_Task material_.
————————
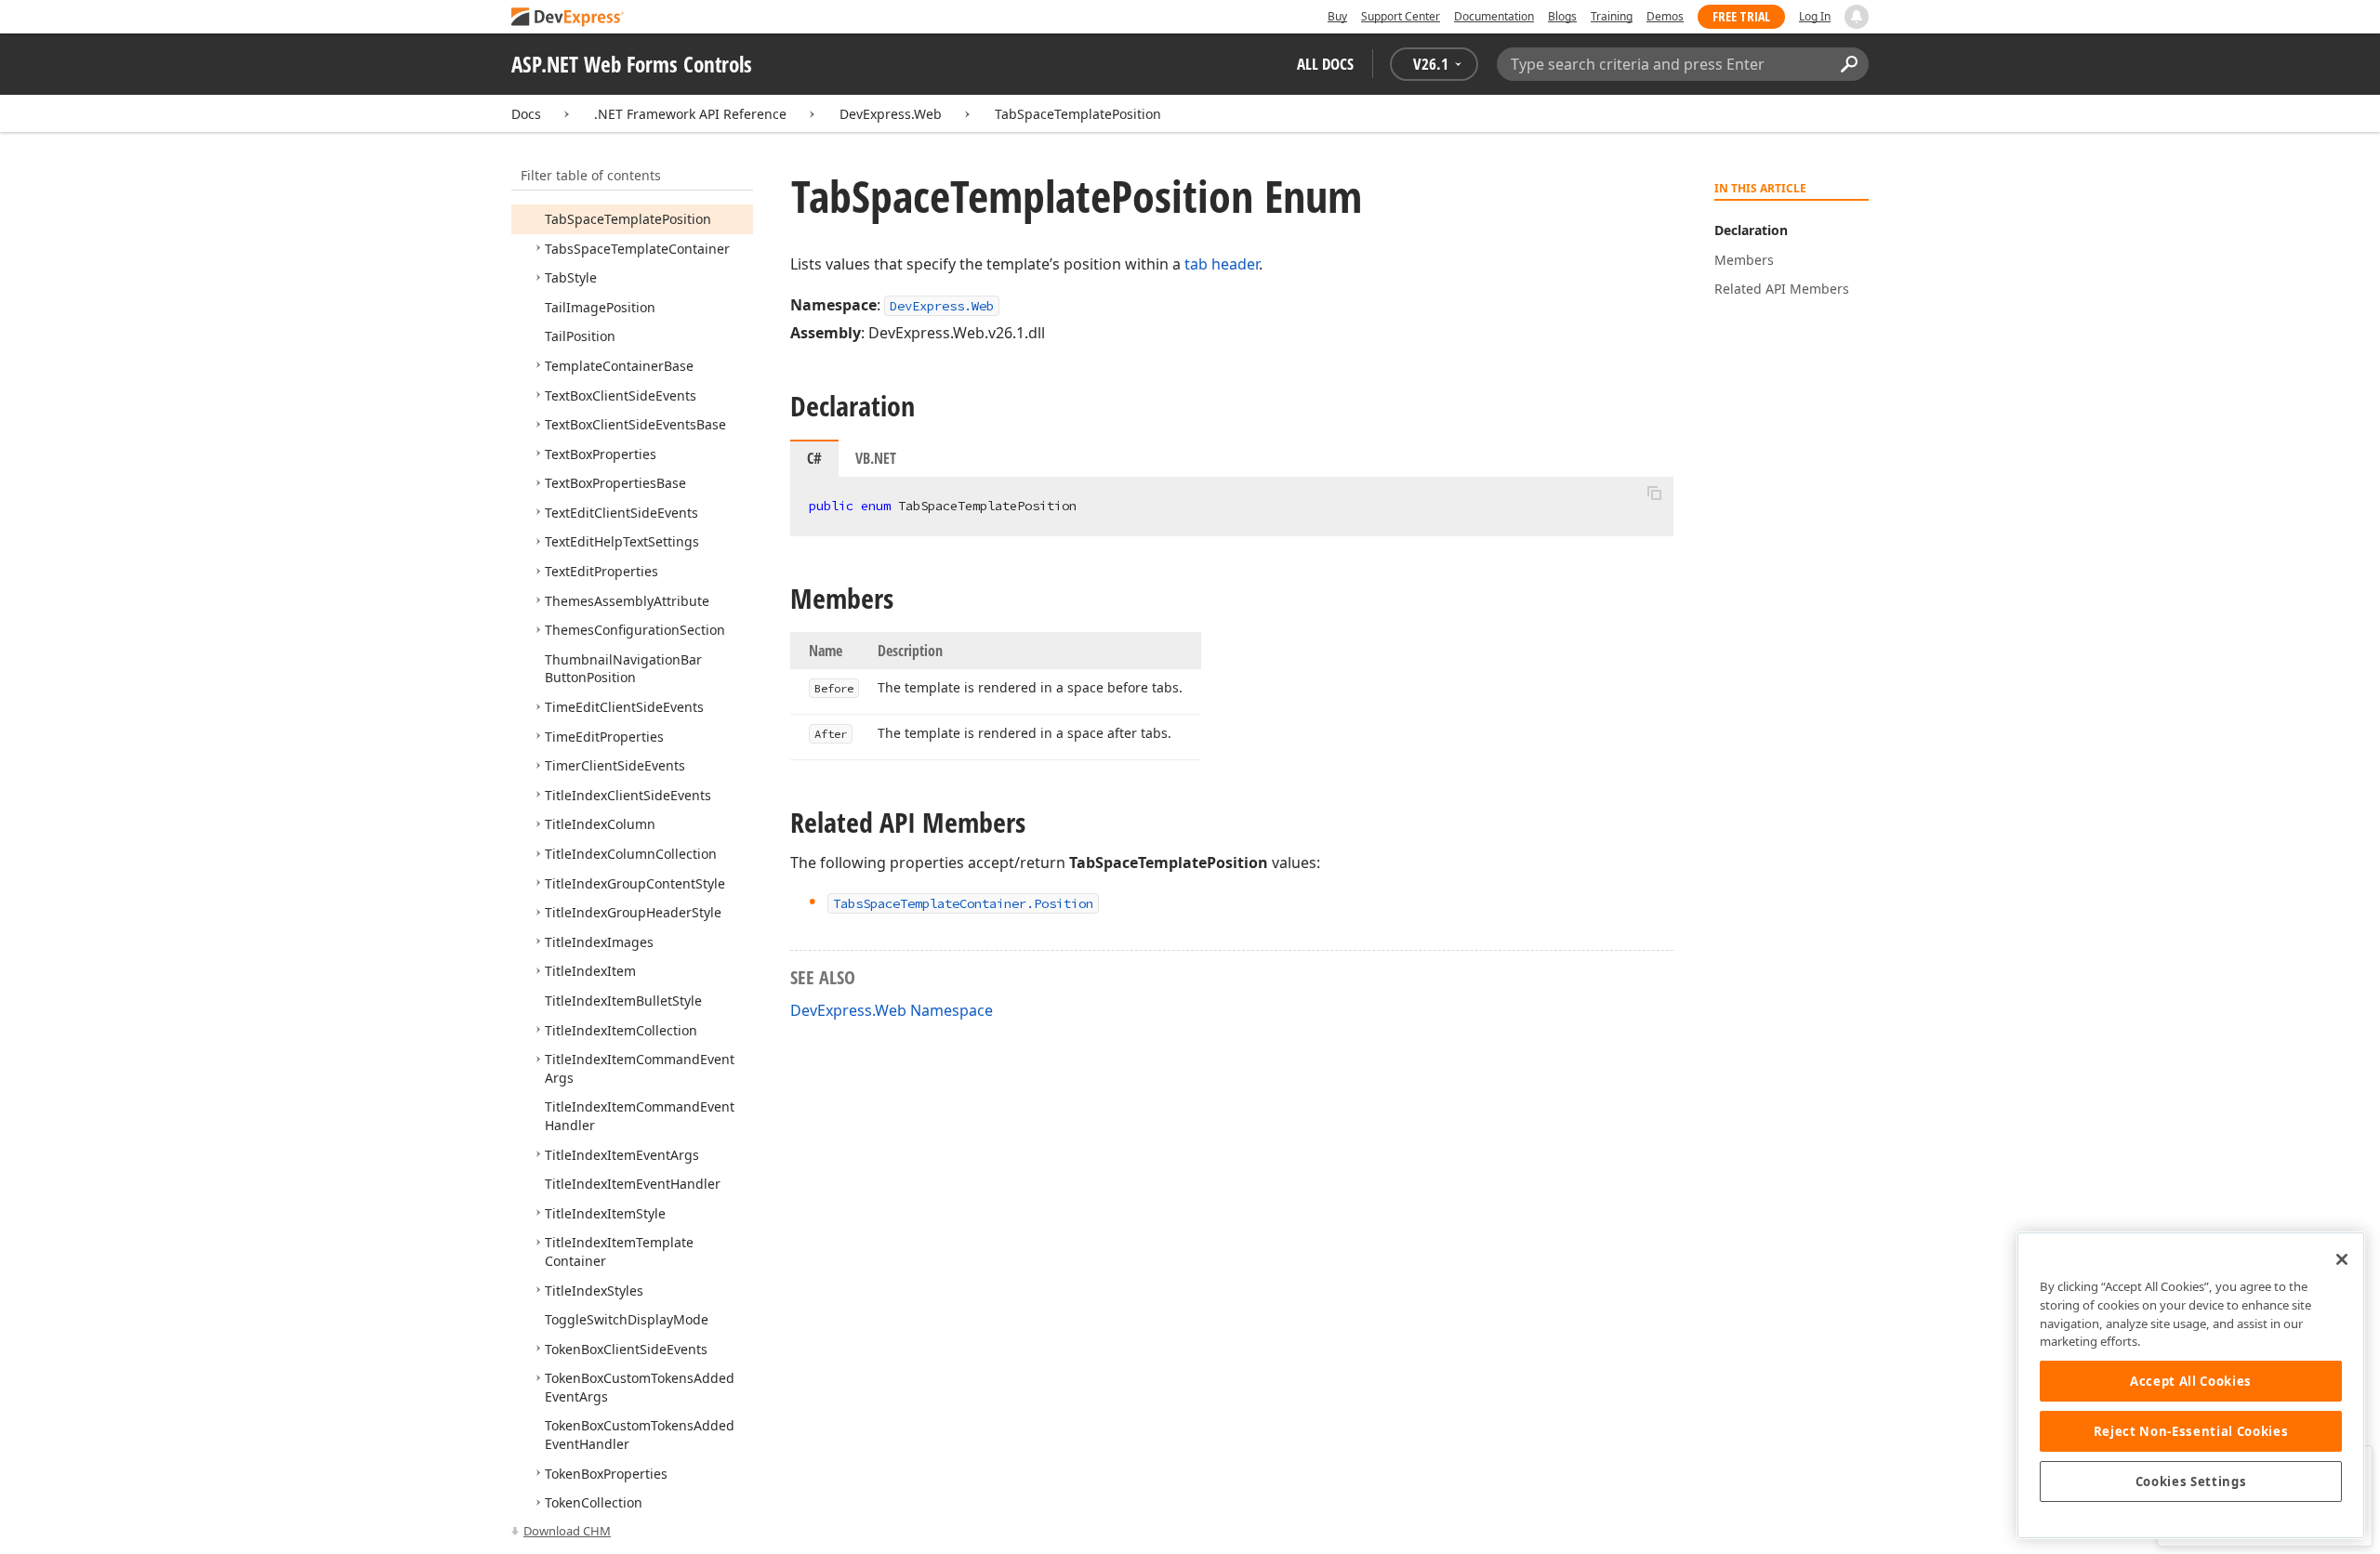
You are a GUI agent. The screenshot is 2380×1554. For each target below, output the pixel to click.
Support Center (1400, 16)
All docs (1325, 63)
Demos (1665, 16)
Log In (1815, 16)
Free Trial (1741, 16)
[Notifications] (1856, 17)
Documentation (1494, 16)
————————
_Exercise goal_. The line containing "All docs (1325, 63)" and every line after it, through the end of the records above: output exactly those, and nothing else.

_Solved exercise_.
All docs (1325, 63)
Demos (1665, 16)
Log In (1815, 16)
Free Trial (1741, 16)
[Notifications] (1856, 17)
Documentation (1494, 16)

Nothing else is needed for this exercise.